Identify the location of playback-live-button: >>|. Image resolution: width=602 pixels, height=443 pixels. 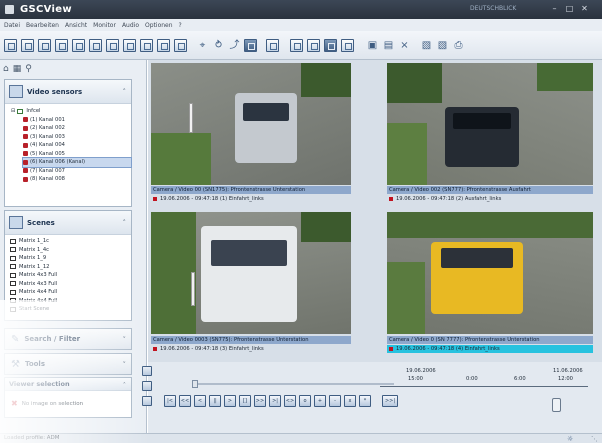
(390, 401).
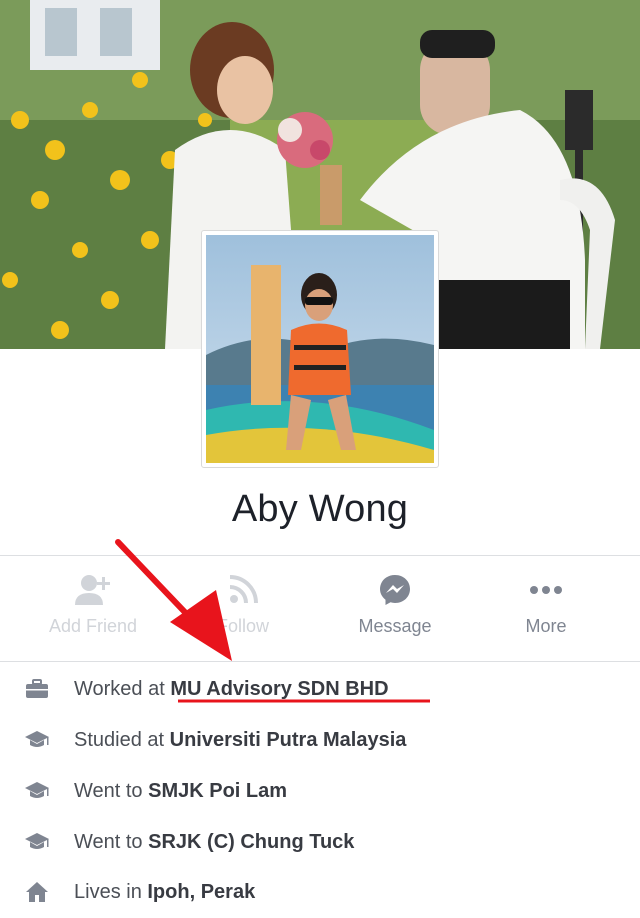 This screenshot has width=640, height=918. I want to click on about-item-university: Studied at Universiti Putra Malaysia, so click(320, 740).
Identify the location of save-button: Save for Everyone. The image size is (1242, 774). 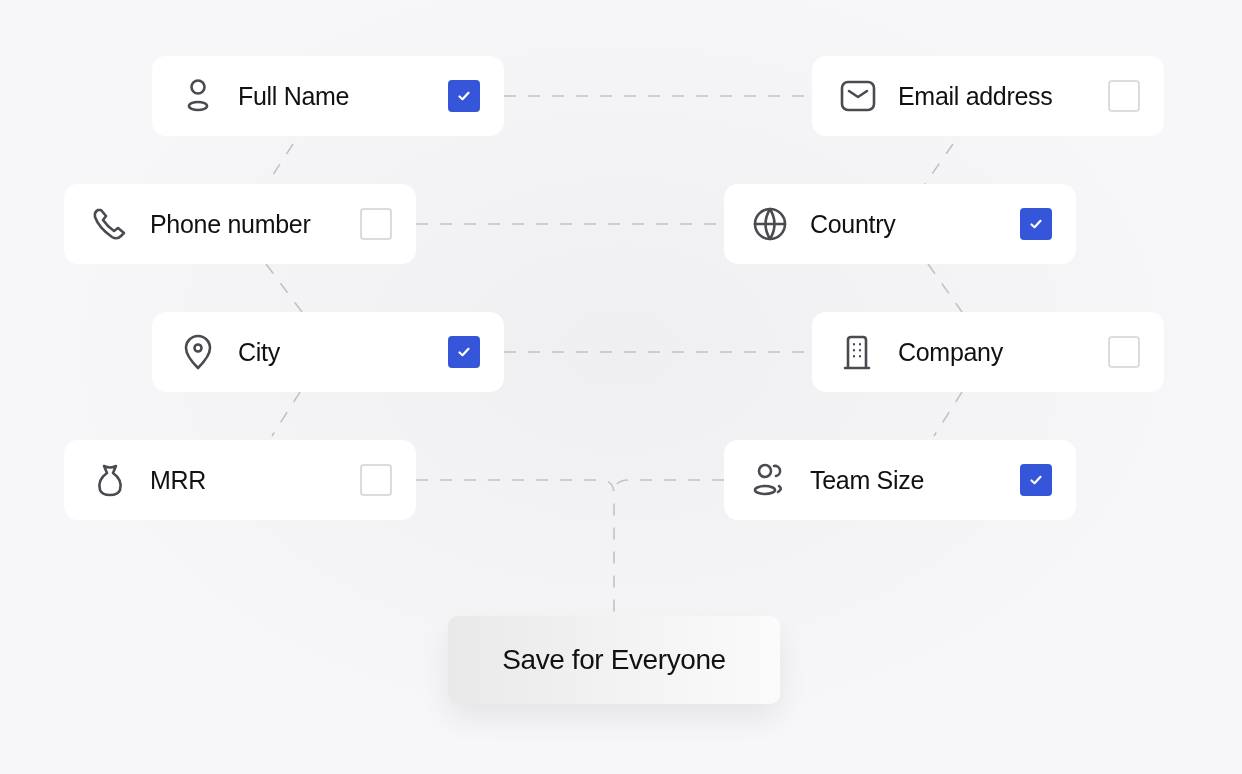
(614, 660).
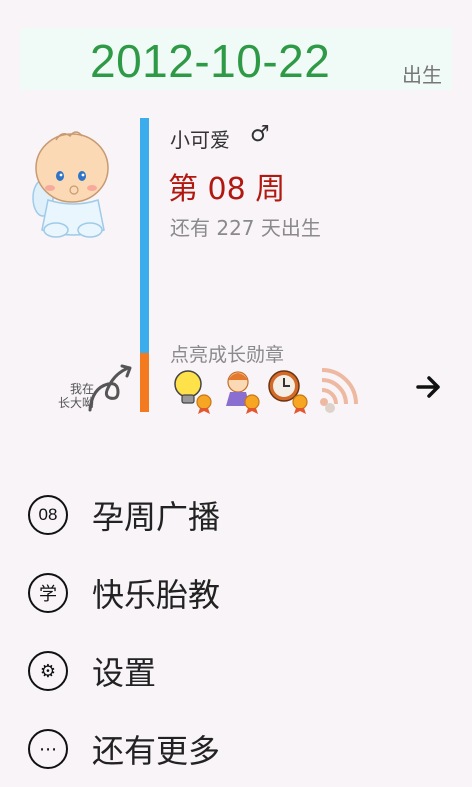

————

• Job: Rewrite all of the rows above, swapping "Identify the location of" for "Find the position of" wherever it appears and changing nothing else. Leave the pictures out.

• Exercise solution:
Find the position of playback-live-button: >>|. Image resolution: width=602 pixels, height=443 pixels. 
(390, 401).
 This screenshot has width=640, height=918. I want to click on about-item-university: Studied at Universiti Putra Malaysia, so click(320, 740).
Find the position of save-button: Save for Everyone. The image size is (1242, 774). 
(614, 660).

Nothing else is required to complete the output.